[Extracted data — start]
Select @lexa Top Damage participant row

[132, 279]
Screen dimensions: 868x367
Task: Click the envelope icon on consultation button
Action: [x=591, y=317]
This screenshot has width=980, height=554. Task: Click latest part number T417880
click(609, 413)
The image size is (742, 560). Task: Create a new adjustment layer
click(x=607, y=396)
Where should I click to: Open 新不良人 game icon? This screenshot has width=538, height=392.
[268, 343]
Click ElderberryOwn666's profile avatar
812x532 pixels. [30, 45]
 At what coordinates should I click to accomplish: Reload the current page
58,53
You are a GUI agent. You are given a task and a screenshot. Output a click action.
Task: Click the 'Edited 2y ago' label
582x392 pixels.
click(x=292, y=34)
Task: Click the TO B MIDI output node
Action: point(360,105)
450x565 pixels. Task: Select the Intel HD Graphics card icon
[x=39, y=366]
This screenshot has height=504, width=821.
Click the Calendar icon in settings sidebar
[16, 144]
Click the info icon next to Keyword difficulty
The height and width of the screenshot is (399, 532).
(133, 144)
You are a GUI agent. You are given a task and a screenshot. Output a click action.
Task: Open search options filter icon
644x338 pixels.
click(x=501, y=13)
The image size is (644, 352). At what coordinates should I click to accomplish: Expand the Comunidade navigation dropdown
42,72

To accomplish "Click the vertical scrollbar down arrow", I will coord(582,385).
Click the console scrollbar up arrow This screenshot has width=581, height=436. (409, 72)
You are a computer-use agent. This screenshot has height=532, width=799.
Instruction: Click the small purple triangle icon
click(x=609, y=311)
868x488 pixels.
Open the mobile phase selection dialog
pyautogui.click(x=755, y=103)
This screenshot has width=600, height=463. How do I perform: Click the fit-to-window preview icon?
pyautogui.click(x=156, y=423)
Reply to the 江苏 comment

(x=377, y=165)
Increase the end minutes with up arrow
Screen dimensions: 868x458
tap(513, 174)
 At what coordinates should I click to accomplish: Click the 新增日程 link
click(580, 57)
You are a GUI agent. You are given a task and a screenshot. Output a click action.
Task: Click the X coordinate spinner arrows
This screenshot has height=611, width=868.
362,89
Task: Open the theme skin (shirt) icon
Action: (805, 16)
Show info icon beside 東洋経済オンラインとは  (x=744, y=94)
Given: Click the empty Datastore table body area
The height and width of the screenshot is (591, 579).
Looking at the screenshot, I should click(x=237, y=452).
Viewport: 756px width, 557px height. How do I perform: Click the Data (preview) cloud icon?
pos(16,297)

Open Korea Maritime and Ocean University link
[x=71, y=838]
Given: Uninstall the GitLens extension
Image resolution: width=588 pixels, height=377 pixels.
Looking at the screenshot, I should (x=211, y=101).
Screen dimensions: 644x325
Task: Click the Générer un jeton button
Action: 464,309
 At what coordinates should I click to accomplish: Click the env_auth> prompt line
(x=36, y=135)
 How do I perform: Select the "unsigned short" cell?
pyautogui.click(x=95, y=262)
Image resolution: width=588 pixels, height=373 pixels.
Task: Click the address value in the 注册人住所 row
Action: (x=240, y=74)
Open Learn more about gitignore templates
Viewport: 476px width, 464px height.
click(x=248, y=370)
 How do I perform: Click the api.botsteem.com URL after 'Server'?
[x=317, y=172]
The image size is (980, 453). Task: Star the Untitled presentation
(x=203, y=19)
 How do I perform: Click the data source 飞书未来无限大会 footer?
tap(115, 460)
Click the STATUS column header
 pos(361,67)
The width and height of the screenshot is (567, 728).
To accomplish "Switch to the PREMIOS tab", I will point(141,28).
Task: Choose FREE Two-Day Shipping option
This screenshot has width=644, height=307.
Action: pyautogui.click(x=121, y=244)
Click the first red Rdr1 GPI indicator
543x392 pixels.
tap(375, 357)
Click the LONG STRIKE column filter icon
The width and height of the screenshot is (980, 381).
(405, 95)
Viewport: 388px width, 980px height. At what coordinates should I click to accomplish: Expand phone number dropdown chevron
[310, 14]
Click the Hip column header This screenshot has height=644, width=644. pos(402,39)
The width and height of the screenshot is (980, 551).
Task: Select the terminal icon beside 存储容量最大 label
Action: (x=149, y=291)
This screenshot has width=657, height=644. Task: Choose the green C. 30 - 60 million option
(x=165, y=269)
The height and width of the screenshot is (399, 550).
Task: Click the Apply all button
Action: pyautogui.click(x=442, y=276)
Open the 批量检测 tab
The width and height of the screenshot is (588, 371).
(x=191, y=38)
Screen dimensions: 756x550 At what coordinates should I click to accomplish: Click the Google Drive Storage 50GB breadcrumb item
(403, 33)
[Extracted data — finish]
**Brief**
Nothing should be left out: copy the material exactly.

**The completed task**
Select @lexa Top Damage participant row

[132, 279]
Screen dimensions: 868x367
Task: Click the envelope icon on consultation button
Action: [x=591, y=317]
This screenshot has width=980, height=554. Task: Click latest part number T417880
click(609, 413)
The image size is (742, 560). Task: Create a new adjustment layer
click(x=607, y=396)
Where should I click to: Open 新不良人 game icon? This screenshot has width=538, height=392.
[268, 343]
Click ElderberryOwn666's profile avatar
812x532 pixels. [30, 45]
 At what coordinates should I click to accomplish: Reload the current page
58,53
You are a GUI agent. You are given a task and a screenshot. Output a click action.
Task: Click the 'Edited 2y ago' label
582x392 pixels.
click(x=292, y=34)
Task: Click the TO B MIDI output node
Action: point(360,105)
450x565 pixels. Task: Select the Intel HD Graphics card icon
[x=39, y=366]
This screenshot has height=504, width=821.
Click the Calendar icon in settings sidebar
[16, 144]
Click the info icon next to Keyword difficulty
The height and width of the screenshot is (399, 532).
(133, 144)
You are a GUI agent. You are given a task and a screenshot. Output a click action.
Task: Open search options filter icon
644x338 pixels.
click(x=501, y=13)
The image size is (644, 352). At what coordinates should I click to accomplish: Expand the Comunidade navigation dropdown
42,72

To accomplish "Click the vertical scrollbar down arrow", I will coord(582,385).
Click the console scrollbar up arrow This screenshot has width=581, height=436. (409, 72)
You are a computer-use agent. This screenshot has height=532, width=799.
Instruction: Click the small purple triangle icon
click(x=609, y=311)
868x488 pixels.
Open the mobile phase selection dialog
pyautogui.click(x=755, y=103)
This screenshot has width=600, height=463. How do I perform: Click the fit-to-window preview icon?
pyautogui.click(x=156, y=423)
Reply to the 江苏 comment

(x=377, y=165)
Increase the end minutes with up arrow
Screen dimensions: 868x458
tap(513, 174)
 At what coordinates should I click to accomplish: Click the 新增日程 link
click(580, 57)
You are a GUI agent. You are given a task and a screenshot. Output a click action.
Task: Click the X coordinate spinner arrows
This screenshot has height=611, width=868.
362,89
Task: Open the theme skin (shirt) icon
Action: (805, 16)
Show info icon beside 東洋経済オンラインとは  (x=744, y=94)
Given: Click the empty Datastore table body area
The height and width of the screenshot is (591, 579).
Looking at the screenshot, I should click(x=237, y=452).
Viewport: 756px width, 557px height. How do I perform: Click the Data (preview) cloud icon?
pos(16,297)

Open Korea Maritime and Ocean University link
[x=71, y=838]
Given: Uninstall the GitLens extension
Image resolution: width=588 pixels, height=377 pixels.
Looking at the screenshot, I should (x=211, y=101).
Screen dimensions: 644x325
Task: Click the Générer un jeton button
Action: 464,309
 At what coordinates should I click to accomplish: Click the env_auth> prompt line
(x=36, y=135)
 How do I perform: Select the "unsigned short" cell?
pyautogui.click(x=95, y=262)
Image resolution: width=588 pixels, height=373 pixels.
Task: Click the address value in the 注册人住所 row
Action: (x=240, y=74)
Open Learn more about gitignore templates
Viewport: 476px width, 464px height.
click(x=248, y=370)
 How do I perform: Click the api.botsteem.com URL after 'Server'?
[x=317, y=172]
The image size is (980, 453). Task: Star the Untitled presentation
(x=203, y=19)
 How do I perform: Click the data source 飞书未来无限大会 footer?
tap(115, 460)
Click the STATUS column header
 pos(361,67)
The width and height of the screenshot is (567, 728).
To accomplish "Switch to the PREMIOS tab", I will point(141,28).
Task: Choose FREE Two-Day Shipping option
This screenshot has width=644, height=307.
Action: pyautogui.click(x=121, y=244)
Click the first red Rdr1 GPI indicator
543x392 pixels.
tap(375, 357)
Click the LONG STRIKE column filter icon
The width and height of the screenshot is (980, 381).
(405, 95)
Viewport: 388px width, 980px height. At what coordinates should I click to accomplish: Expand phone number dropdown chevron
[310, 14]
Click the Hip column header This screenshot has height=644, width=644. pos(402,39)
The width and height of the screenshot is (980, 551).
Task: Select the terminal icon beside 存储容量最大 label
Action: (x=149, y=291)
This screenshot has width=657, height=644. Task: Choose the green C. 30 - 60 million option
(x=165, y=269)
The height and width of the screenshot is (399, 550).
Task: Click the Apply all button
Action: pyautogui.click(x=442, y=276)
Open the 批量检测 tab
The width and height of the screenshot is (588, 371).
(x=191, y=38)
Screen dimensions: 756x550 At what coordinates should I click to accomplish: Click the Google Drive Storage 50GB breadcrumb item
(403, 33)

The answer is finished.